Yanbu contains oil export facilities, a vast industrial port, a refinery, and a relatively mature and integrated industrial and petrochemical base

Broader logistical integration would also be required. Yanbu needs more than pipelines; it requires a network capable of sustaining its role as a multimodal hub. Here, wider Saudi plans for overland connectivity assume greater importance.

The Royal Commission for Jubail and Yanbu has proposed linking the Yanbu Logistics Hub by rail to other ports on the western coast, with a capacity of up to 2.5 million containers a year, and sees Yanbu as a node in the national Land Bridge project. This matters because any Gulf export centre cannot be confined to oil alone. If the true objective is to redraw the geography of trade, then containers, industrial goods, and refined products must move through it alongside crude.

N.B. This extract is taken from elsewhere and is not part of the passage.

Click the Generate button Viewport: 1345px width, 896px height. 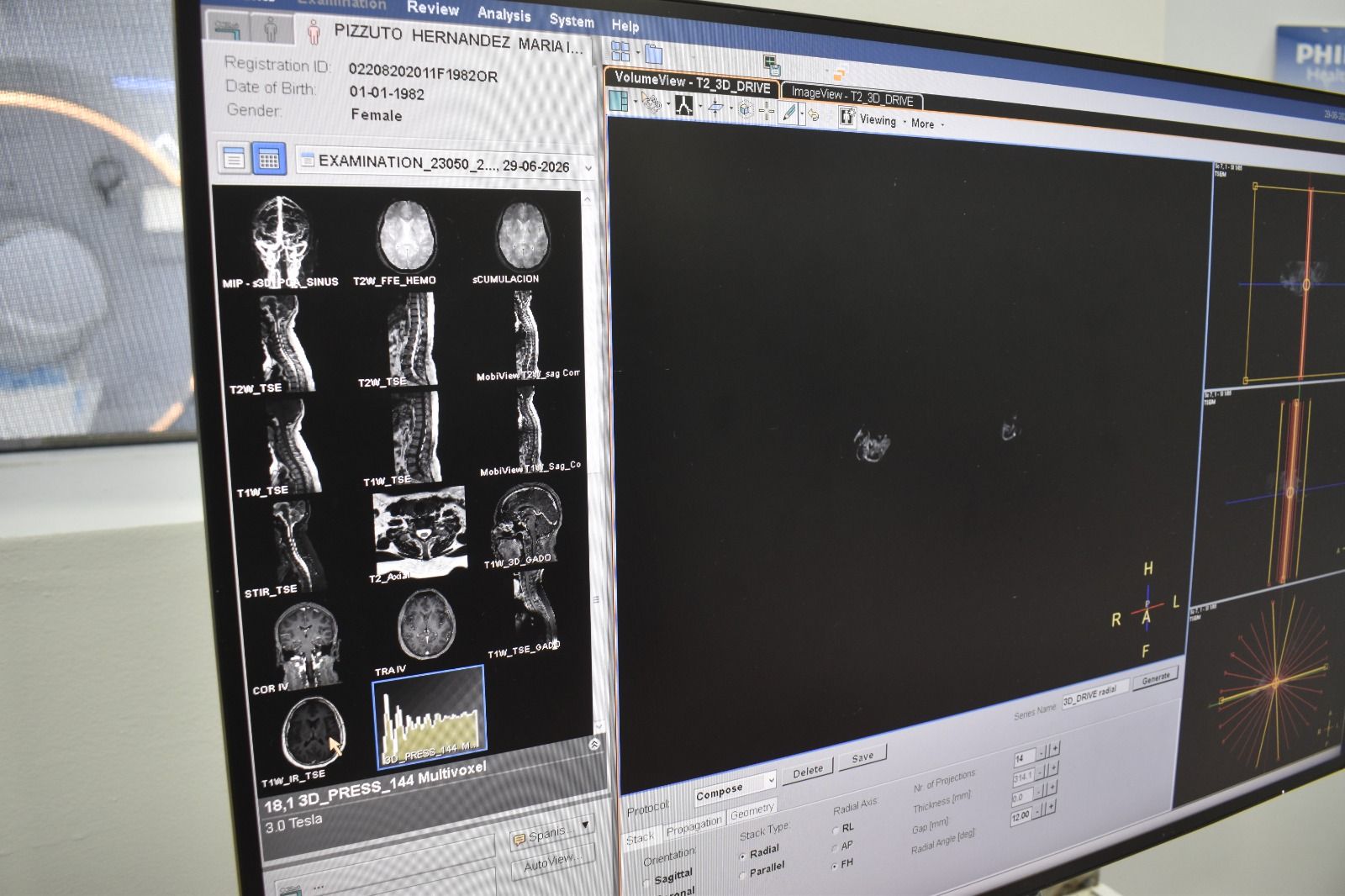tap(1156, 677)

Strong though Yanbu may be as an option, it is not a complete solution. An export model built around liquefied natural gas (LNG) has its own distinct requirements. The IEA has stated that, for the time being, there are no alternative routes for transporting Qatar's LNG exports to global markets beyond its current facilities, which pass through Hormuz. It has also been noted that the Dolphin Gas Pipeline, which connects Qatar's North Field to the UAE and Oman, has only limited spare capacity and cannot solve the problem of global export flows.

SAUDI MINISTRY OF TOURISM / AFP
The Silver Spirit cruise ship sails off Saudi Arabia's western coast on 3 October 2020.

Best available option

Saudi Arabia's western coast is not free from risk posed by the Houthis in Yemen, but these risks are likely to be more manageable than the far greater complexities associated with Iran. The Red Sea, moreover, has an alternative outlet through the Suez Canal, a strategic advantage that Hormuz lacks.

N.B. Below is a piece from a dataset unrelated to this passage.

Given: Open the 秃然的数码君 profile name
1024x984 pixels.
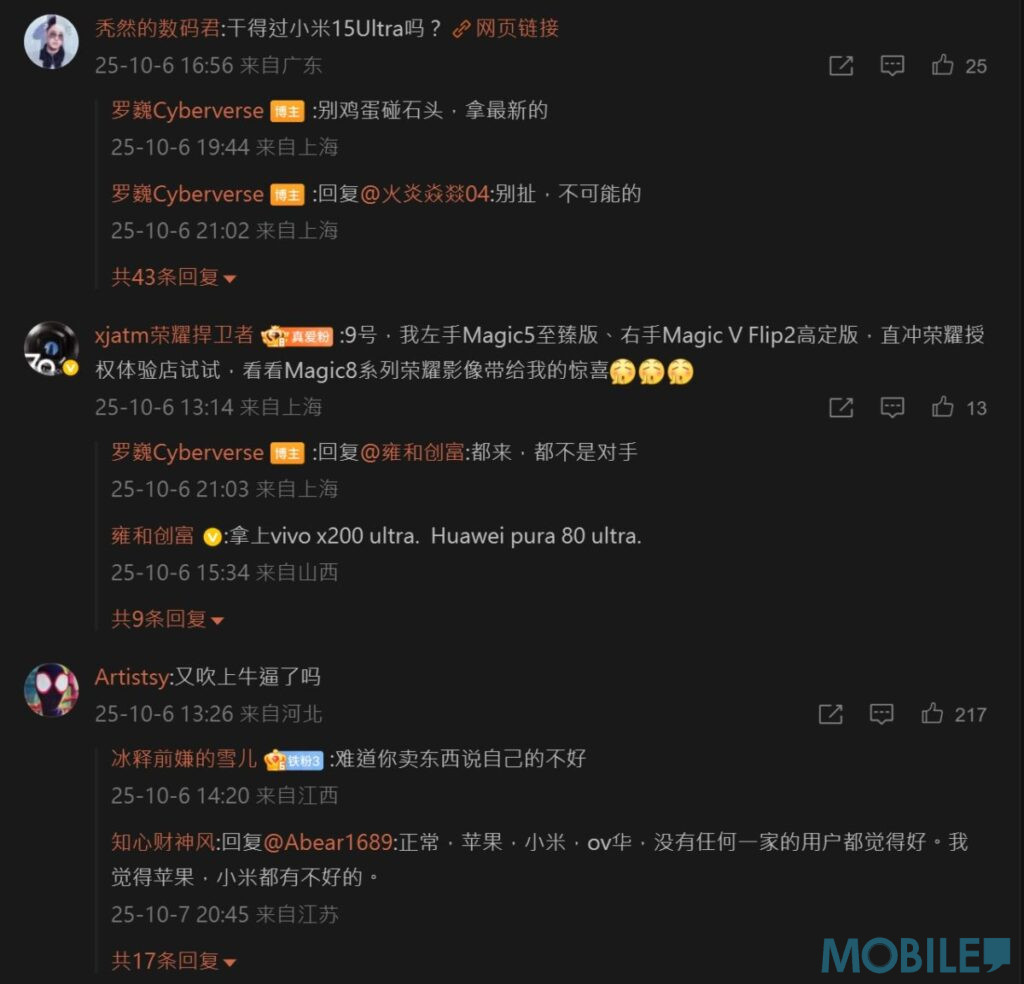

Among the available alternatives, Yanbu appears to best available option. Kuwait has no established alternative outlet, and Bahrain does not possess an export capacity large enough on its own to alter the equation. Some have discussed pipelines through Yemen to the Arabian Sea, but these remain ambitious and theoretical, throwing up complex security questions. As a solution that already exists, Yanbu has a rare advantage.

The idea of a Saudi pipeline across Yemen to the Arabian Sea, bypassing Hormuz, has been mooted before and is sometimes described as a 'fallback strategy'. But Yemen's instability poses a formidable obstacle, as internal divisions make it difficult to protect a fixed, extended pipeline. Unless conditions stabilise, Yemen is unlikely to be a viable option for the foreseeable future. By its very nature, a pipeline is a relatively easy target for those looking to sabotage operations. It would be very difficult to secure it across hundreds of kilometres of mainly desert landscape, in which armed groups such as al-Qaeda remain active. Still, the idea retains strategic significance, as it would give Gulf states direct access to the open ocean while also potentially fostering stability and prosperity in Yemen itself.

Until then, Yanbu is the best available option. It already has good infrastructure on which a larger system can be built. The lessons of the 2026 war, following persistent threats in the Gulf, suggest that extending pipelines from east to west is becoming more of a necessity than a luxury.